SpaceX’s plan to expand its Starlink internet service has faced much opposition. In a change of their original plans, the aerospace company has agreed to cut down the number of second generation satellites in their “V-band” constellation by a significant amount.
SpaceX obtained an FCC license for its V-band satellite network in 2018. It revealed it would put up to 30,000 second-generation satellites in orbit to make Starlink available to more people.
However, the plan has raised concern among many professionals, including SpaceX’s rivals.
Among the concerns is that the satellites will be significantly closer to the earth at between 335 km and 346 km, compared to a distance of 550 km for the first generation.
As a result there have been complaints the satellites will crowd out the competition due to the sheer number, interfere with other satellites, and affect night sky views.
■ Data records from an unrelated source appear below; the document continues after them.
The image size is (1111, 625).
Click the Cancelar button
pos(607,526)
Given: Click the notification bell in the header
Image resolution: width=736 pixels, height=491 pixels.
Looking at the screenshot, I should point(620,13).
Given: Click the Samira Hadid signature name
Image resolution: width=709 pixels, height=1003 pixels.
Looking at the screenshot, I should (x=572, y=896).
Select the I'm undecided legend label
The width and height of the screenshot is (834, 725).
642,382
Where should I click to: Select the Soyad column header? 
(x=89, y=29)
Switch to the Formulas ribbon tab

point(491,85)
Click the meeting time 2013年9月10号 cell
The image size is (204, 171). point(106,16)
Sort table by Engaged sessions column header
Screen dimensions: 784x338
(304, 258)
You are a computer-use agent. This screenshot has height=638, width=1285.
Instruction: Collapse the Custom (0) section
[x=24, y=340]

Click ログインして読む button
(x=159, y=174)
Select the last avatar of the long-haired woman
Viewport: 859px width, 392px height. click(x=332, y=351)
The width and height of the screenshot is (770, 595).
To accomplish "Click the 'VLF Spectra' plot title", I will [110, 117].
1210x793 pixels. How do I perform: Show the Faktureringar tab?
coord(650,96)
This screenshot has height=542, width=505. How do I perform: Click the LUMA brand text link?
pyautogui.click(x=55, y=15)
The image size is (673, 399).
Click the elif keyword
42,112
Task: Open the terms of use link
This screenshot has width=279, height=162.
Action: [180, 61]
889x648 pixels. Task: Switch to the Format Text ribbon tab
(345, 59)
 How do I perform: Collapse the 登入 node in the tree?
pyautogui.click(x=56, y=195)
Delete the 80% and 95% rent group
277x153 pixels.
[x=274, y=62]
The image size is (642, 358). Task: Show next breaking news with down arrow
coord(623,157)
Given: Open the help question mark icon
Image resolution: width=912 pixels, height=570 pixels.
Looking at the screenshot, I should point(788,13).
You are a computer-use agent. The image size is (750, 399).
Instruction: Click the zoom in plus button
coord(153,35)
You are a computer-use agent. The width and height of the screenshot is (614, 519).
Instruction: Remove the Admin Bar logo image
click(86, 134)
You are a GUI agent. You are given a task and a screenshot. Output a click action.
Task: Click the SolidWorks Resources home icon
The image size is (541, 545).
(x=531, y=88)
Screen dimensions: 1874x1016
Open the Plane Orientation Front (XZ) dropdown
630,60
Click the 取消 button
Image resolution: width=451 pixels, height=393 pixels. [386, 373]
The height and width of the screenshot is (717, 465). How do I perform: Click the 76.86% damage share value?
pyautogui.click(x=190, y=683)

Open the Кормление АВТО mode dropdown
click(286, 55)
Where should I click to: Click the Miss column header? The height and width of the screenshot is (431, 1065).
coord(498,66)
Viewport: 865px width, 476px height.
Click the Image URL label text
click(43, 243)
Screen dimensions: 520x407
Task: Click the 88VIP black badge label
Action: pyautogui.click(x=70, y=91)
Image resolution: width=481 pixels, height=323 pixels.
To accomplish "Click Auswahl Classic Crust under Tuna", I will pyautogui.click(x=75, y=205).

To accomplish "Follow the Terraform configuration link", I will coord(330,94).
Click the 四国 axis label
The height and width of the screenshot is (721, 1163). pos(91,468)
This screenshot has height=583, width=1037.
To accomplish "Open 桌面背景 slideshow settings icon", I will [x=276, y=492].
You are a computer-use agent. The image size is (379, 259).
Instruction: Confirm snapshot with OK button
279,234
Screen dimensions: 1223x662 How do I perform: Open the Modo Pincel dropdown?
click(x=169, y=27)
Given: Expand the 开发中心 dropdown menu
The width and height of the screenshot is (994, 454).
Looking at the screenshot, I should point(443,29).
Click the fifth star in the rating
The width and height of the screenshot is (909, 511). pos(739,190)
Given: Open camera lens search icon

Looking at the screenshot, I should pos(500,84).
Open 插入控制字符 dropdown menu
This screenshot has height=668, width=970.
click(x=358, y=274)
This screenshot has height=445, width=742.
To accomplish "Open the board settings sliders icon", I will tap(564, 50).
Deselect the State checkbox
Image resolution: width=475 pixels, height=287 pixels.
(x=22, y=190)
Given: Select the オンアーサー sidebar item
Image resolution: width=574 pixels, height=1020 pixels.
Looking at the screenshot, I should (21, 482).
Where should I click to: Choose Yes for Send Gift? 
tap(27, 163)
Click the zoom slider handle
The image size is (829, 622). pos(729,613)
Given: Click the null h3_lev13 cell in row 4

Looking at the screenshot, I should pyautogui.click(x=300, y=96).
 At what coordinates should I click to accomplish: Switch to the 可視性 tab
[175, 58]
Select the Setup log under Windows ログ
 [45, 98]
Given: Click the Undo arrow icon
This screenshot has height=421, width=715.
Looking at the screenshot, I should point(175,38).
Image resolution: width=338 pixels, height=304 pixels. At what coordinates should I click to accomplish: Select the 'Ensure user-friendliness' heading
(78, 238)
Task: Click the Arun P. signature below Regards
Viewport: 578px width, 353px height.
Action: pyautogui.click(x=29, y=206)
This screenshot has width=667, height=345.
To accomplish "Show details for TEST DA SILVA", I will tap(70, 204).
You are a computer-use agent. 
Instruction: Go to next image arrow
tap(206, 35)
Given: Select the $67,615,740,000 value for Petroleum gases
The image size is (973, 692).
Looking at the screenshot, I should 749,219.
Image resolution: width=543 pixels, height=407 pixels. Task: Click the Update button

However, SpaceX has informed the FCC in a letter dated October 27, 2022 that it is significantly cutting down how many second-generation satellites it would launch.
“SpaceX hereby notifies the Commission of its intent, following issuance of the Gen2 license, to seek a modification of its V-band authorization to significantly reduce the total number of satellites ultimately on orbit.” (via PCMag)
The company did not specify a number and dismissed the environmental concern in the same letter. SpaceX has more than 3,000 first-generation satellites in orbit.
SpaceX will launch Starlink for moving vehicles in December.